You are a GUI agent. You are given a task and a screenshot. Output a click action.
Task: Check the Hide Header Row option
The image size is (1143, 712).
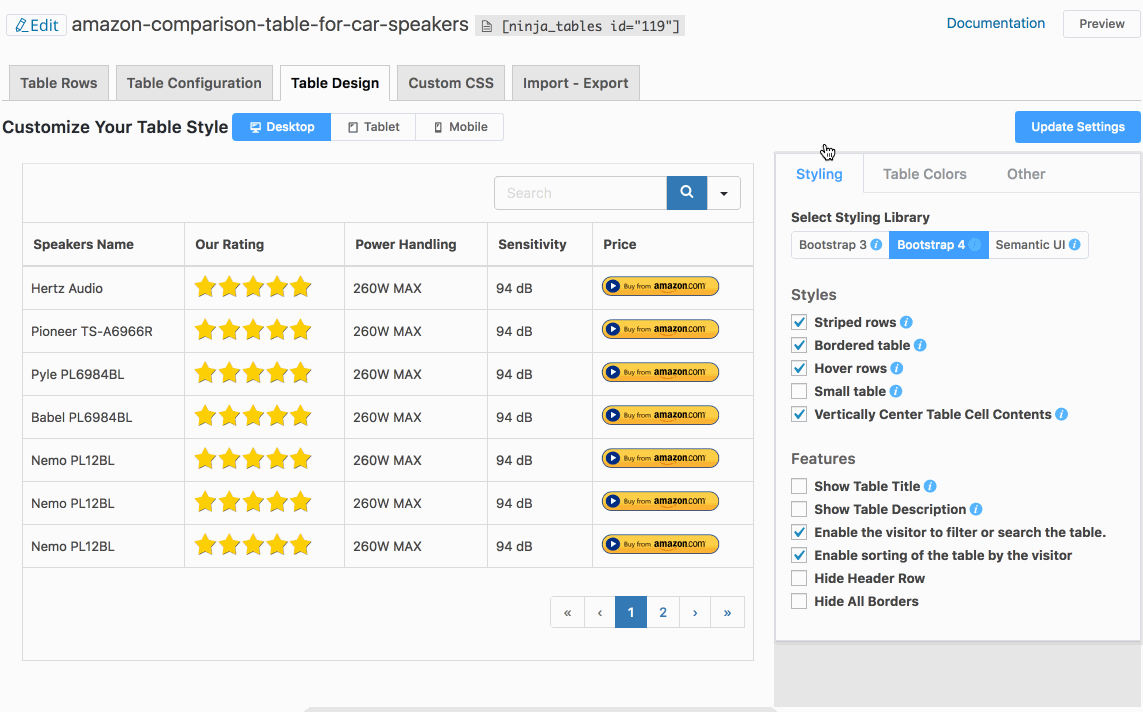point(799,579)
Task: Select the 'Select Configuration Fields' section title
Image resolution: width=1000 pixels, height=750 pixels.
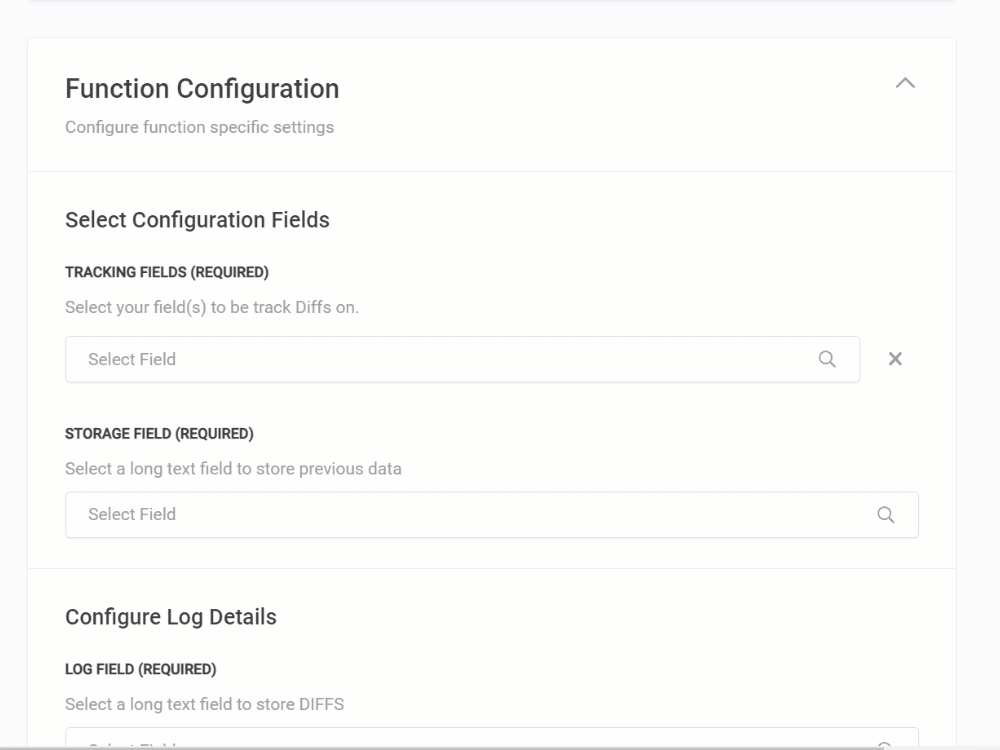Action: click(x=197, y=220)
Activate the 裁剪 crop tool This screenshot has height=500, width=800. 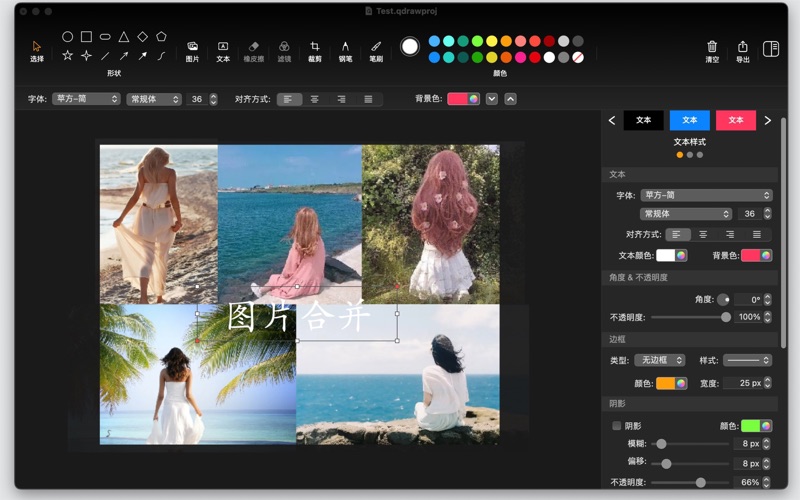(x=315, y=50)
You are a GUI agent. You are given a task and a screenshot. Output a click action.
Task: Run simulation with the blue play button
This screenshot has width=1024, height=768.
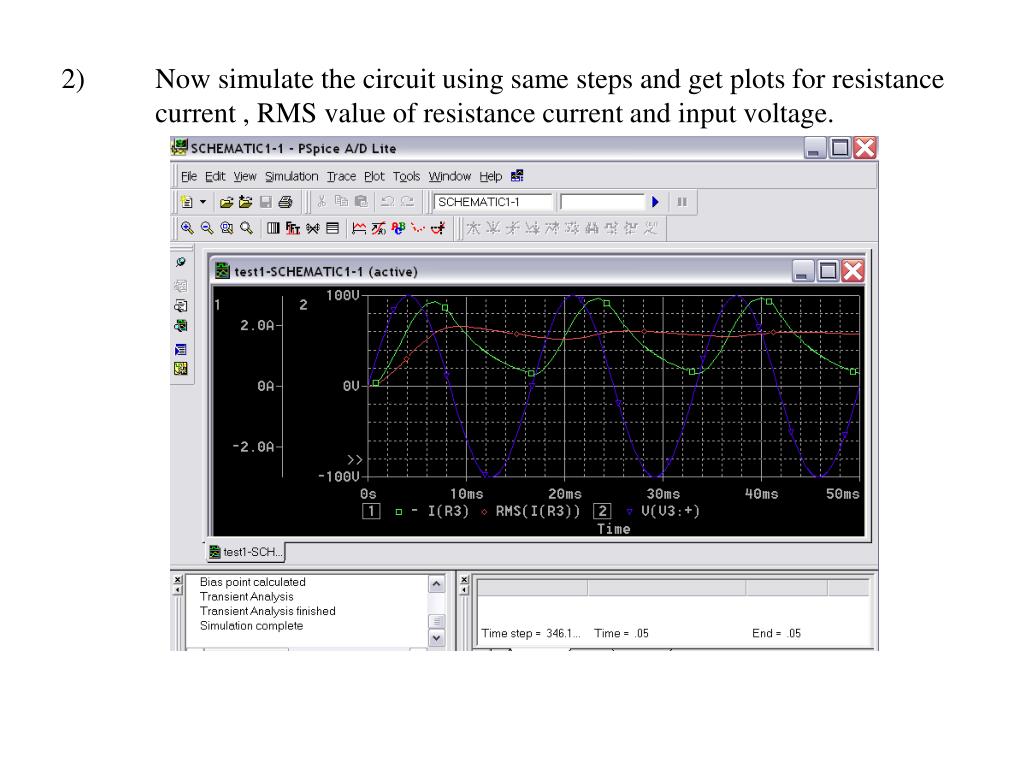655,202
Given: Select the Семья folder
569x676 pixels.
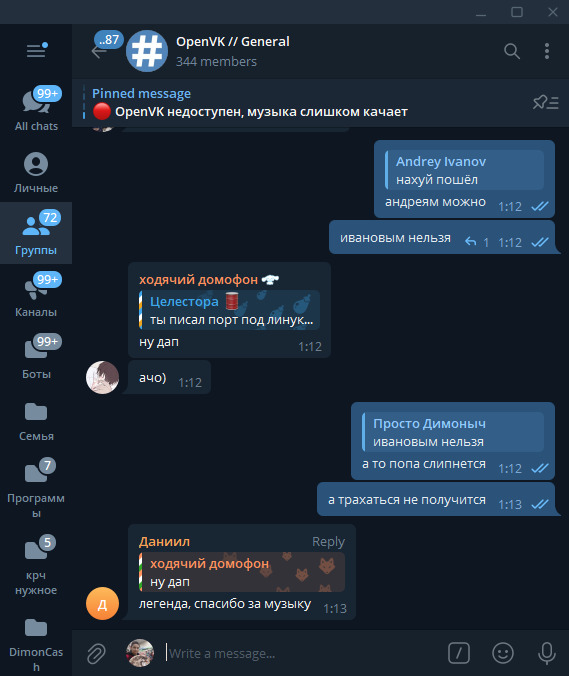Looking at the screenshot, I should pos(36,420).
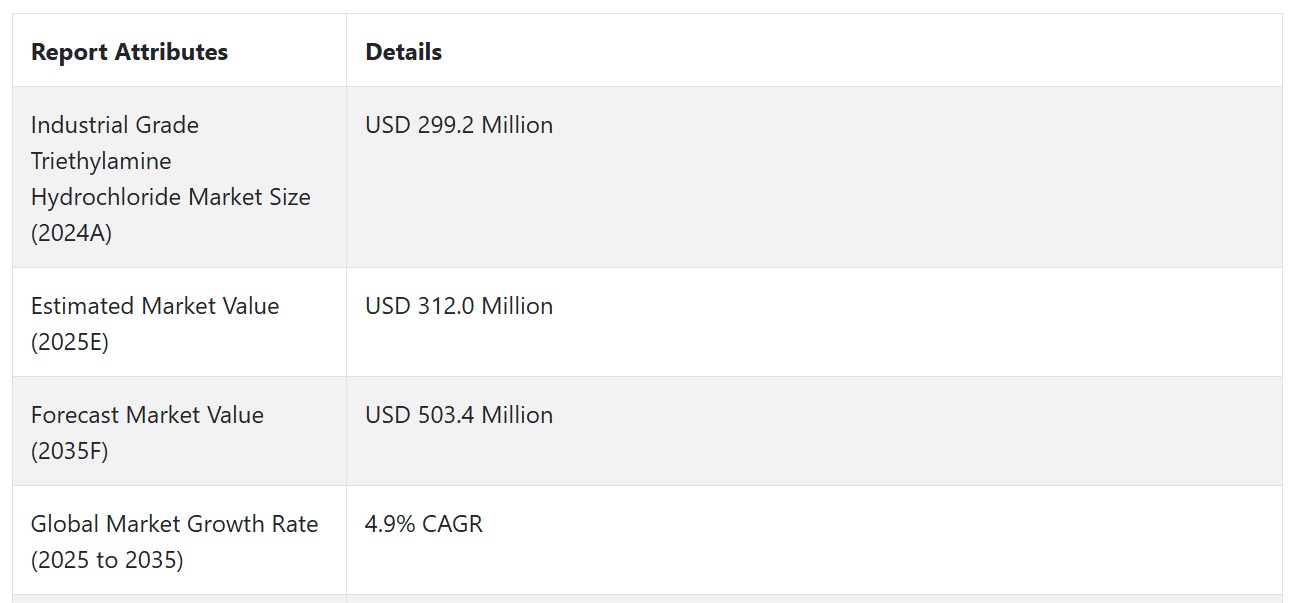
Task: Click the Estimated Market Value text line
Action: coord(155,306)
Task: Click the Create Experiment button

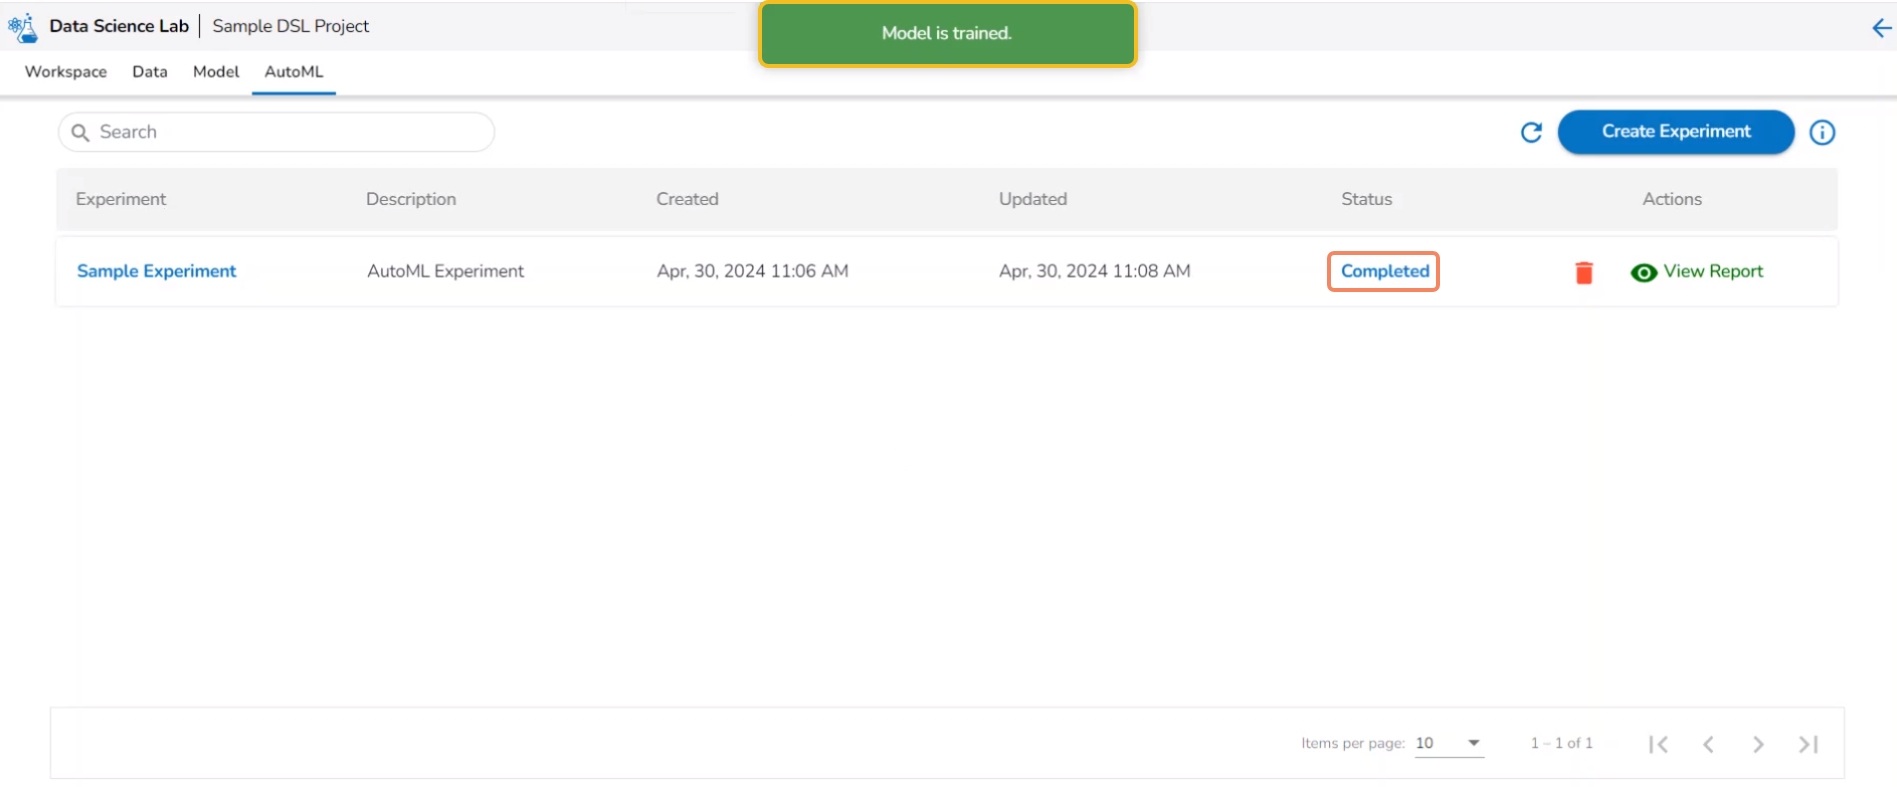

EXERCISE OBJECTIVE.
Find the line with "Given: Select the Семья folder" in the listing above, then write it out along with every later line through the last one, exactly, omitting pictures.

RESULT OF THE TASK.
Given: Select the Семья folder
569x676 pixels.
Looking at the screenshot, I should pos(36,420).
Task: Click the Estimated Market Value text line
Action: coord(155,306)
Task: Click the Create Experiment button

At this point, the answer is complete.